Der eine Schritt könnte sein: Sich selber sehen, wie man ist: Die
meisten von uns haben kein großes körperliches Gebrechen,
wie der Blinde. Aber wir alle sind vom Leben ein Stückweit
gezeichnet: Wir tragen unterschiedliche Erfahrungen mit uns:
auch die von Scheitern, Verletzungen, Schuld mit uns. Wir
kommen an unsere Grenzen, wir kämpfen mit Defiziten, mit
Leiden, mit Ungerechtigkeiten. Wir stellen Fragen nach Sinn,
nach dem Wesentlichen im Leben. Und wir sehnen uns nach
Harmonie, nach tiefer Geborgenheit, nach Erfüllung, nach Heil.
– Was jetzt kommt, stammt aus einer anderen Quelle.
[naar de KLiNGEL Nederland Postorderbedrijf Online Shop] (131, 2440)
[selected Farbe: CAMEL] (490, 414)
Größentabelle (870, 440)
Diese Sicht auf uns selber macht offen, macht suchend.
Und dann der zweite Schritt: Erkennen und staunen: Da ist ja
jemand, der mir geben will, was ich zu tiefst brauche. Der genau
dafür gekommen ist, um mich in meinen größten Bedürfnissen
zu begegnen. Um mir die innersten Sehnsüchte zu stillen.
„Jesus, Davids Sohn, hab Erbarmen mit mir!“ - Mein Bedürfnis
und seine Hilfe – das passt ja wunderbar – wie ein Handschuh
auf die Hand.
Wenn ich mich persönlich auf Jesus einlassen, im Beten, Rufen
und Schreien, im Wünschen, Hoffen und Sich-Sehnen, dann
können mir die Augen aufgehen für Jesus. Wenn ich betroffen
zu diesem Jesus gehe, dann merke ich, wer er ist: mehr als eine
geschichtliche Gestalt, eine beeindruckende Persönlichkeit,
eine moralische Instanz, ein großartiger Märtyrer.
Wer Jesus so persönlich begegnet, der wird seinen Weg eher
verstehen: Dass er den Weg ins Leiden und in den Tod aus Liebe
geht – aus Liebe zu jedem Mensch. Dass Liebe auch Opfer
bedeutet. (Ehepartner, Väter und Mütter wissen das genau.)
Und das Opfer Jesu dem zu Gute kommt, der sich ihm
anvertraut.
Liebe Gemeinde, ich wünsche Ihnen, dass Sie verstehen – Ihre
Angehörigen und Freunde natürlich! Aber auch Jesus und
seinen Weg. Ich wünsche Ihnen, dass Ihre Augen für ihn
aufgehen - immer wieder neu. Machen Sie es wie der Blinde:
Redet Sie mit Jesus, rufen Sie ihn an! Sagen Sie ihm, was
schwierig ist, wo ihre Not ist! Und ich bin zuversichtlich: Sie
werden sein Heil und seine Liebe erleben.